In this step, 50% of the dataset was sampled.

Step 2: Initial cleaning the sample data

Non-ascii characters are converted to ascii charagers.

Step 3: Creating ngrams from the dataset

1-5 grams are created and then stored in a data table. The size of the end result of the data table for the 1-5 ngrams is 34.4MB.

Step 4: Processing the input text

For easy search, it seems efficient to generate 1-(n-1) ngrams for the input text for search. If the typed words are less than 4, then use all the words. If not, then use the last four words.

Step 5: Search the genrated (n-1):1 grams in the ngram data table.

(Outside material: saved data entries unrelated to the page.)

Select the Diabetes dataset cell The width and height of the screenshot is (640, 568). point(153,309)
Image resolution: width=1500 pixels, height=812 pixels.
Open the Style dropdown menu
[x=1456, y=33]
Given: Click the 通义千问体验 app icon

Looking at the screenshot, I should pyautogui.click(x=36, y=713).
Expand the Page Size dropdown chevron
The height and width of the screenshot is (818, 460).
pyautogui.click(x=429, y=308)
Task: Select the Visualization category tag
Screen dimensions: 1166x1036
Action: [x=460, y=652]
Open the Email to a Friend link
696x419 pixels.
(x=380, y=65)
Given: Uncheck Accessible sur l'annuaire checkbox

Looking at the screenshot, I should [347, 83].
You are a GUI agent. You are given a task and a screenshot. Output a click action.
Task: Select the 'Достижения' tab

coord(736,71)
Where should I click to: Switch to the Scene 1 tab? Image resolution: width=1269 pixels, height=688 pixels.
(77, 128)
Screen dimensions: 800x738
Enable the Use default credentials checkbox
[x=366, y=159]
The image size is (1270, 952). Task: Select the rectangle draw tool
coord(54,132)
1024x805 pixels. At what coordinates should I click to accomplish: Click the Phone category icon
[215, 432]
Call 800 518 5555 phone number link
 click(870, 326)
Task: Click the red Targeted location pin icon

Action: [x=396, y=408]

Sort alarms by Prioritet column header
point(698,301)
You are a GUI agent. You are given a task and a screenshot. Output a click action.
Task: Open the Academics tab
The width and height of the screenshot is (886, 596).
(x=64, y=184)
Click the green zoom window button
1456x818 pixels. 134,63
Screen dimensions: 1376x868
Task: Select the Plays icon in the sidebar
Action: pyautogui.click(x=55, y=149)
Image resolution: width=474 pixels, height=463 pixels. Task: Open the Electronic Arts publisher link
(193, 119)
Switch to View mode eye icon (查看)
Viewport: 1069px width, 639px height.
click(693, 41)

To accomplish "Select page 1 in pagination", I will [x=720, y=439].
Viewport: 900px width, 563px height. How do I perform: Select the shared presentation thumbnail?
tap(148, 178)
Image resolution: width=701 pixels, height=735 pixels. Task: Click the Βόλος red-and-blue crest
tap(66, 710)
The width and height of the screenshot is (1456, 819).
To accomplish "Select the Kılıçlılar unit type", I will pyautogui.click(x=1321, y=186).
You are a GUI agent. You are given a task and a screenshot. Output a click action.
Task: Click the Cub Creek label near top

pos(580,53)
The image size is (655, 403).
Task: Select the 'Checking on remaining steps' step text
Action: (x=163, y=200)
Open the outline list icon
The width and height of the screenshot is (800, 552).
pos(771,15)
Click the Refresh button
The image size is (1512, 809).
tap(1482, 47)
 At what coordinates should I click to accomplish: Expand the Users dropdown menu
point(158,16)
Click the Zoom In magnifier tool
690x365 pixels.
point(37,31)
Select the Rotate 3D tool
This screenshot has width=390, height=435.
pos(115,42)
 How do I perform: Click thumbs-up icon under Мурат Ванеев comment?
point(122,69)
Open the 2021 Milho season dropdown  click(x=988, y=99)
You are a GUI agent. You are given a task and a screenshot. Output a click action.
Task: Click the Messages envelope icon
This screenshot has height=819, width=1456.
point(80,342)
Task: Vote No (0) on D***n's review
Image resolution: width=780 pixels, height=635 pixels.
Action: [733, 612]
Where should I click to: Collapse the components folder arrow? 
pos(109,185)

Smoothing with Stupid Backoff

What do we do when there is a word that appears after a word that they never appeared in the training set?

There are many approaches to do this, such as Add-k smoothing, various Backoff and Interpolation approaches, and Kneser-Ney Smoothing. After researching, the Stupid Backoff algorithm was selected for this app, for its efficiency and effectiveness. stupid backoff equation

If n-1 gram (here is 4gram) can't be found, then fall back to the lower level to search 3gram. If the match can't be found in 3 gram, then fall back to 2gram. So on and so forth. Each time of falling back, the weight of \( \lambda \) will be reduced by *0.4. Each matched word was then stored along with their weight (“power”) in the data table for the final selecting.

Performance Benchmark

Performance test was done using the “Benchmark” scripts, courtesy of the Coursera Course alumini: Andrew Braddick.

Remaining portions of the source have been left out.